"""

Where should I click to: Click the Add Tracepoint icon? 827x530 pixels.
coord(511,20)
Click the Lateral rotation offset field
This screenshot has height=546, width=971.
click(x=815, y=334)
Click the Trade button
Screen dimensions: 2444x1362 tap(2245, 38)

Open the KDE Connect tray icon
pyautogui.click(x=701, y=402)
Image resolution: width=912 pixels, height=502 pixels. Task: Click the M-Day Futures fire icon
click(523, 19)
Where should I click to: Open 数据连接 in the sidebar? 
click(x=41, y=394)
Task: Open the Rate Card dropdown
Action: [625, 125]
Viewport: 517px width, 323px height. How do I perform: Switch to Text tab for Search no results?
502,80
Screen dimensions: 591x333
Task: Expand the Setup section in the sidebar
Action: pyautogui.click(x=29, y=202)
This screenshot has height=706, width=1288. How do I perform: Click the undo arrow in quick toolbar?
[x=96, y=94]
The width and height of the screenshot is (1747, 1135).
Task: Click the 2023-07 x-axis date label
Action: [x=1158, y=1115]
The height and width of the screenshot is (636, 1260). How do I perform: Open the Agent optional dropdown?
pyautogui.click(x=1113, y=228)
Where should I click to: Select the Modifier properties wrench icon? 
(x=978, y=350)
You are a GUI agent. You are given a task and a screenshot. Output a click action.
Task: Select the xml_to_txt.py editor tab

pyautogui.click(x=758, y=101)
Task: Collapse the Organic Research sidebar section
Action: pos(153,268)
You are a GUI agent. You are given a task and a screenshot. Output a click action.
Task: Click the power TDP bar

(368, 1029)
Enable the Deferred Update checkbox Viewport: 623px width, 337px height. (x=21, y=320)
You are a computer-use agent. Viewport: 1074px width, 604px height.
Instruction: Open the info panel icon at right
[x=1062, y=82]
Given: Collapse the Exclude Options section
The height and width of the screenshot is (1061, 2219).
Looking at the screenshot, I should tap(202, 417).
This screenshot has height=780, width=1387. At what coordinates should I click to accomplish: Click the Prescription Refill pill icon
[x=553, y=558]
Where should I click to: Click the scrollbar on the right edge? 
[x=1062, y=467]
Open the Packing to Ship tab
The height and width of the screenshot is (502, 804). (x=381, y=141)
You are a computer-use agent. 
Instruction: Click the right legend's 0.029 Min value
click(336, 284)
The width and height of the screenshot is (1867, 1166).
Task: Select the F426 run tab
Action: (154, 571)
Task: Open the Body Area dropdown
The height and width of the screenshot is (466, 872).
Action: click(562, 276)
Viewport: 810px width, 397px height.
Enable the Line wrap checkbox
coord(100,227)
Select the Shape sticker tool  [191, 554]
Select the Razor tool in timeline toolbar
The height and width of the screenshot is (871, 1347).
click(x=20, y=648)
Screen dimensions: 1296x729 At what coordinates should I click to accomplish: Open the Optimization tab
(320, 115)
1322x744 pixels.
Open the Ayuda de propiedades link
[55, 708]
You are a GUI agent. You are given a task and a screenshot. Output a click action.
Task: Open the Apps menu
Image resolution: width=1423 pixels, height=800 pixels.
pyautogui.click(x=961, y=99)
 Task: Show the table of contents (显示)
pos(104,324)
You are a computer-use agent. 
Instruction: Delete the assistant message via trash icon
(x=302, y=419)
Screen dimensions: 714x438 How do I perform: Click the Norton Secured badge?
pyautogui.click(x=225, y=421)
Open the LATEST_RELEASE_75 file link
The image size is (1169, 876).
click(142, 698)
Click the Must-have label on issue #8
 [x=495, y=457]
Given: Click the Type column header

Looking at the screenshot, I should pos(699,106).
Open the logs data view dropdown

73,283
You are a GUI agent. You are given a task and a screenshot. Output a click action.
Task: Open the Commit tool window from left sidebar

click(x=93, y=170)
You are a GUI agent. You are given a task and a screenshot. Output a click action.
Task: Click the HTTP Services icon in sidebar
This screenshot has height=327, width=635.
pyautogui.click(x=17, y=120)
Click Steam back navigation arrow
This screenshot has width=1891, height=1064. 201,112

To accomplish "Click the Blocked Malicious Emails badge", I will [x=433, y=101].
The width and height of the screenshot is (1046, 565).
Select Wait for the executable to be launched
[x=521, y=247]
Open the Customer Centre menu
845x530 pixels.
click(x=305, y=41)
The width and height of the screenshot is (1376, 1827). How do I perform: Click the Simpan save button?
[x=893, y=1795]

"""

* [Instructions to follow] Go back to the data above and please quote exactly, and only, the lines from the line with "The width and height of the screenshot is (1046, 565)." through its last line.

* [The completed task]
The width and height of the screenshot is (1046, 565).
Select Wait for the executable to be launched
[x=521, y=247]
Open the Customer Centre menu
845x530 pixels.
click(x=305, y=41)
The width and height of the screenshot is (1376, 1827). How do I perform: Click the Simpan save button?
[x=893, y=1795]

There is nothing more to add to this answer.